### Source passage
*****
For more tips on generating predictive features from audio data, check out DrivenData's overview of open-source packages for using speech data in ML. That blog post also includes some helpful intro to working with audio data.
Step 2: Build the model¶
A straightforward modeling option is to start from a strong pretrained ASR model (trained mostly on adult speech), then fine-tune on our labeled child-speech training set. Fine-tuning the ASR model will help it understand the unique acoustic and linguistic patterns of children. Before choosing a pre-trained model, make sure it adheres to the competition rules.
*****
### Data provided
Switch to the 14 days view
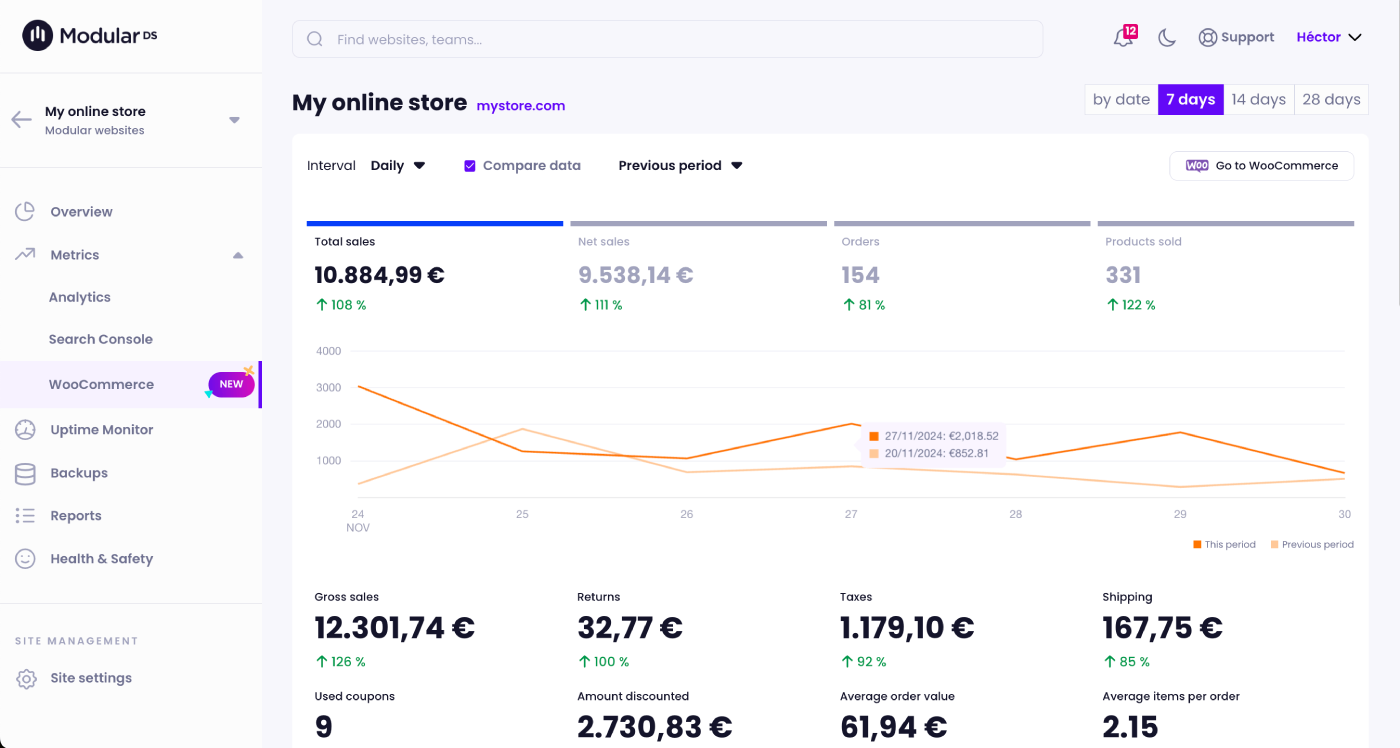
*****
### Set of tasks
1. Using the source passage, answer each question:
(a) What does DrivenData's overview cover?
(b) What is the name of Step 2?
(c) What kind of speech is the pretrained ASR model mostly trained on?
2. Give the stretch of the source passage from "Step 2: Build" through "the competition rules." again, with "ASR" swapped for "speech recognition".

### Completed exercise
1.
(a) Open-source packages for using speech data in ML.
(b) Build the model.
(c) Adult speech.

2.
Step 2: Build the model¶
A straightforward modeling option is to start from a strong pretrained speech recognition model (trained mostly on adult speech), then fine-tune on our labeled child-speech training set. Fine-tuning the speech recognition model will help it understand the unique acoustic and linguistic patterns of children. Before choosing a pre-trained model, make sure it adheres to the competition rules.